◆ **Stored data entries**

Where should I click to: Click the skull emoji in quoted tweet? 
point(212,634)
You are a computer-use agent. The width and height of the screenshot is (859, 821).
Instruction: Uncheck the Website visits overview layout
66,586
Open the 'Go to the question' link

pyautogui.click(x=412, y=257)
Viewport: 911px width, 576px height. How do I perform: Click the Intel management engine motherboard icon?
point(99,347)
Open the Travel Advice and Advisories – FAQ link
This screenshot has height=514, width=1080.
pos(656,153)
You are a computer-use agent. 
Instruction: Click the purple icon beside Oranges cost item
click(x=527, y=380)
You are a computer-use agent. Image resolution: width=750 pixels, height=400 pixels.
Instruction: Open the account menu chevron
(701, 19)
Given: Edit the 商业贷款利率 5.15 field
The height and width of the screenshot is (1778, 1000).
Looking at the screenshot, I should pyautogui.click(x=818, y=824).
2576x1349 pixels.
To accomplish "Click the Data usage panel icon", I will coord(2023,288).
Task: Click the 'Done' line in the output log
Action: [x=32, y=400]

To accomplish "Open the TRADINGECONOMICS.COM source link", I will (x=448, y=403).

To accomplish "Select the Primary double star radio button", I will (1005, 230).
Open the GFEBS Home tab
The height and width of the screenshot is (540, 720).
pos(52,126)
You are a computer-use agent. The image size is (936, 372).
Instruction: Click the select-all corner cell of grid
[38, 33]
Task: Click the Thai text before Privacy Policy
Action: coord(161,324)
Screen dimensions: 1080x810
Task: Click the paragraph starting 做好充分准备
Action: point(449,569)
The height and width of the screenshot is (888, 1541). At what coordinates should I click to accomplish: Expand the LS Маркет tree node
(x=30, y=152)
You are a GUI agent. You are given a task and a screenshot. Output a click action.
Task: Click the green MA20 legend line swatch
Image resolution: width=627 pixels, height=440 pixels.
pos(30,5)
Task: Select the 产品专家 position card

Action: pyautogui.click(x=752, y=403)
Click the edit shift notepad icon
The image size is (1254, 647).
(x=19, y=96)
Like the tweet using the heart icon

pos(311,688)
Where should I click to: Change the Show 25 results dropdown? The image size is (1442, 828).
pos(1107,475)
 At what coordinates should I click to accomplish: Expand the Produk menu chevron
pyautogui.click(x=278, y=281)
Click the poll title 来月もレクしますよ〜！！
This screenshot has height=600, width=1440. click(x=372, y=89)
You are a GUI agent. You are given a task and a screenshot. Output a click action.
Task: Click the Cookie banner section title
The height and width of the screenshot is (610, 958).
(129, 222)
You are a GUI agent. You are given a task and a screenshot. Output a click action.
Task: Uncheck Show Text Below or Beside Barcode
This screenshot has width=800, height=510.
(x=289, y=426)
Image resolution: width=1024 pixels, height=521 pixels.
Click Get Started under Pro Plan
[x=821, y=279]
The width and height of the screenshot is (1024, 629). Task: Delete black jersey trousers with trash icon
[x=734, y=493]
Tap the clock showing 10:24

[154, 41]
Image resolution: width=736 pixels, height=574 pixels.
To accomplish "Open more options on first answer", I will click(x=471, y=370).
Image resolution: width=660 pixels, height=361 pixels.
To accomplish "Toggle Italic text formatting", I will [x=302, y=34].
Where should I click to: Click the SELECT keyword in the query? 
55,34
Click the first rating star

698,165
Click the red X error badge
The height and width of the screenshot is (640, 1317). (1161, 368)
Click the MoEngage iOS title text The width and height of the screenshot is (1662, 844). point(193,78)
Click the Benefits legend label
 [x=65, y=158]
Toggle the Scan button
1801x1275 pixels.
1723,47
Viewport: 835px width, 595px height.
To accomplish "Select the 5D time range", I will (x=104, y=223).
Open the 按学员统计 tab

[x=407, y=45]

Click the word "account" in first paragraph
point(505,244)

◆ **Exercise instructions**
Word for word, restate all of the data shown above.

◆ **Expected answer**
Where should I click to: Click the skull emoji in quoted tweet? 
point(212,634)
You are a computer-use agent. The width and height of the screenshot is (859, 821).
Instruction: Uncheck the Website visits overview layout
66,586
Open the 'Go to the question' link

pyautogui.click(x=412, y=257)
Viewport: 911px width, 576px height. How do I perform: Click the Intel management engine motherboard icon?
point(99,347)
Open the Travel Advice and Advisories – FAQ link
This screenshot has height=514, width=1080.
pos(656,153)
You are a computer-use agent. 
Instruction: Click the purple icon beside Oranges cost item
click(x=527, y=380)
You are a computer-use agent. Image resolution: width=750 pixels, height=400 pixels.
Instruction: Open the account menu chevron
(701, 19)
Given: Edit the 商业贷款利率 5.15 field
The height and width of the screenshot is (1778, 1000).
Looking at the screenshot, I should pyautogui.click(x=818, y=824).
2576x1349 pixels.
To accomplish "Click the Data usage panel icon", I will coord(2023,288).
Task: Click the 'Done' line in the output log
Action: [x=32, y=400]

To accomplish "Open the TRADINGECONOMICS.COM source link", I will (x=448, y=403).

To accomplish "Select the Primary double star radio button", I will (1005, 230).
Open the GFEBS Home tab
The height and width of the screenshot is (540, 720).
pos(52,126)
You are a computer-use agent. The image size is (936, 372).
Instruction: Click the select-all corner cell of grid
[38, 33]
Task: Click the Thai text before Privacy Policy
Action: coord(161,324)
Screen dimensions: 1080x810
Task: Click the paragraph starting 做好充分准备
Action: point(449,569)
The height and width of the screenshot is (888, 1541). At what coordinates should I click to accomplish: Expand the LS Маркет tree node
(x=30, y=152)
You are a GUI agent. You are given a task and a screenshot. Output a click action.
Task: Click the green MA20 legend line swatch
Image resolution: width=627 pixels, height=440 pixels.
pos(30,5)
Task: Select the 产品专家 position card

Action: pyautogui.click(x=752, y=403)
Click the edit shift notepad icon
The image size is (1254, 647).
(x=19, y=96)
Like the tweet using the heart icon

pos(311,688)
Where should I click to: Change the Show 25 results dropdown? The image size is (1442, 828).
pos(1107,475)
 At what coordinates should I click to accomplish: Expand the Produk menu chevron
pyautogui.click(x=278, y=281)
Click the poll title 来月もレクしますよ〜！！
This screenshot has height=600, width=1440. click(x=372, y=89)
You are a GUI agent. You are given a task and a screenshot. Output a click action.
Task: Click the Cookie banner section title
The height and width of the screenshot is (610, 958).
(129, 222)
You are a GUI agent. You are given a task and a screenshot. Output a click action.
Task: Uncheck Show Text Below or Beside Barcode
This screenshot has width=800, height=510.
(x=289, y=426)
Image resolution: width=1024 pixels, height=521 pixels.
Click Get Started under Pro Plan
[x=821, y=279]
The width and height of the screenshot is (1024, 629). Task: Delete black jersey trousers with trash icon
[x=734, y=493]
Tap the clock showing 10:24

[154, 41]
Image resolution: width=736 pixels, height=574 pixels.
To accomplish "Open more options on first answer", I will click(x=471, y=370).
Image resolution: width=660 pixels, height=361 pixels.
To accomplish "Toggle Italic text formatting", I will [x=302, y=34].
Where should I click to: Click the SELECT keyword in the query? 
55,34
Click the first rating star

698,165
Click the red X error badge
The height and width of the screenshot is (640, 1317). (1161, 368)
Click the MoEngage iOS title text The width and height of the screenshot is (1662, 844). point(193,78)
Click the Benefits legend label
 [x=65, y=158]
Toggle the Scan button
1801x1275 pixels.
1723,47
Viewport: 835px width, 595px height.
To accomplish "Select the 5D time range", I will (x=104, y=223).
Open the 按学员统计 tab

[x=407, y=45]

Click the word "account" in first paragraph
point(505,244)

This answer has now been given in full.